__ACTIVITY__. State the number of lines in the listing that contain "will". No further words are expected.

·····

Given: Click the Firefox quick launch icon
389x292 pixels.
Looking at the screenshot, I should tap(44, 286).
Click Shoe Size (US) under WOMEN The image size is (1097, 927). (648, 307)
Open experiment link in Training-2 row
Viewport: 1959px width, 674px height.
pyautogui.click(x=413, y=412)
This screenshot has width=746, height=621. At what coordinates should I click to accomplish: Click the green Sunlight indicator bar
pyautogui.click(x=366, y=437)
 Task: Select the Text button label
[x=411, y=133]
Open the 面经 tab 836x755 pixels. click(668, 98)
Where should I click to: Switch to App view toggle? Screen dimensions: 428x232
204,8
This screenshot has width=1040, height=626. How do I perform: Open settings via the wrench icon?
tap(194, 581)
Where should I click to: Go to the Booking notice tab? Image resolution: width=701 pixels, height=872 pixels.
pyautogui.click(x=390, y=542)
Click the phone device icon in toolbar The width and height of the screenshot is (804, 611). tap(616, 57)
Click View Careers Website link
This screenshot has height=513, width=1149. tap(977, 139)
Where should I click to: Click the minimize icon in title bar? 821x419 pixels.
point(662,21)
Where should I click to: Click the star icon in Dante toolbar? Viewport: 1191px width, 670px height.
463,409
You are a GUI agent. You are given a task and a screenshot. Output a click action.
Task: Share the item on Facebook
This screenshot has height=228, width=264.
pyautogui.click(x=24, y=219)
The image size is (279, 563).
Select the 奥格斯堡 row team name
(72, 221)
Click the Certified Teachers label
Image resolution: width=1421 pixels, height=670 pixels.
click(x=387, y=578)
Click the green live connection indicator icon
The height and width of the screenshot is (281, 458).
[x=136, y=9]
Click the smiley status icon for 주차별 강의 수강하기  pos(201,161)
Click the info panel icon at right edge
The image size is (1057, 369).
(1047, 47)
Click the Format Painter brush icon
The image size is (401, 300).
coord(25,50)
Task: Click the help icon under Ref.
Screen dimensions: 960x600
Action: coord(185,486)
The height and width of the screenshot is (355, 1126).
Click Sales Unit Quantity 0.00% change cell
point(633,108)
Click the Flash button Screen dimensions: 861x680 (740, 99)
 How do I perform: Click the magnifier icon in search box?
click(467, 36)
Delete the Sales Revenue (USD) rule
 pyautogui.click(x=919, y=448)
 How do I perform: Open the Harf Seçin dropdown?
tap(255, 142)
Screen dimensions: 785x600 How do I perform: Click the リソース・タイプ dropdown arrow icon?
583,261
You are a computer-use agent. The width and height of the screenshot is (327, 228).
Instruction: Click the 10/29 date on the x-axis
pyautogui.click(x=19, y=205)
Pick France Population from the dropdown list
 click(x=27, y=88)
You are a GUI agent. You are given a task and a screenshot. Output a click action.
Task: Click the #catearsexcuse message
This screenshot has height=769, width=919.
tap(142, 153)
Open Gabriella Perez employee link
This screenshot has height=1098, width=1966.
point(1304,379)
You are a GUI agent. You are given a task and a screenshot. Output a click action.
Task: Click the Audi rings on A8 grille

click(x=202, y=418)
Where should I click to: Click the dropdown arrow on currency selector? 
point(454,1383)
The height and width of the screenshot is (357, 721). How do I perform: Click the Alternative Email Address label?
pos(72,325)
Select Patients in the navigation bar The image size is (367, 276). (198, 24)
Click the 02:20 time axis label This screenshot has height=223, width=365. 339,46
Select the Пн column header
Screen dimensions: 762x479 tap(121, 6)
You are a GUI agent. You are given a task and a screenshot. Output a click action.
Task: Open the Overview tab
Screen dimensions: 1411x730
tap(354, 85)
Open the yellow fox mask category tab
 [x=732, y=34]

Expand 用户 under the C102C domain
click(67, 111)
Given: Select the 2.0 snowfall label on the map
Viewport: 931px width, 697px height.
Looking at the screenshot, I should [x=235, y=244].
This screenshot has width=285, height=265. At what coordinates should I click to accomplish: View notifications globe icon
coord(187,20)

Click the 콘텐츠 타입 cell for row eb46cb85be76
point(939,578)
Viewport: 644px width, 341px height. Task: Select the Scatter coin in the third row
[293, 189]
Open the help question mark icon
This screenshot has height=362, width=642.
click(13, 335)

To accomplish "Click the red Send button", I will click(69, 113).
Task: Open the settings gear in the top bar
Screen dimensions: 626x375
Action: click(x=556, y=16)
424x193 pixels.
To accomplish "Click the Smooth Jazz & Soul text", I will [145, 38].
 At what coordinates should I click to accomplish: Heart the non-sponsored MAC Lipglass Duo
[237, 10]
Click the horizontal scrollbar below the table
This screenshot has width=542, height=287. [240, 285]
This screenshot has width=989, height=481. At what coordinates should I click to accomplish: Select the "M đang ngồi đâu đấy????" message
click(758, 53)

·····

__FINISHED TASK__. 2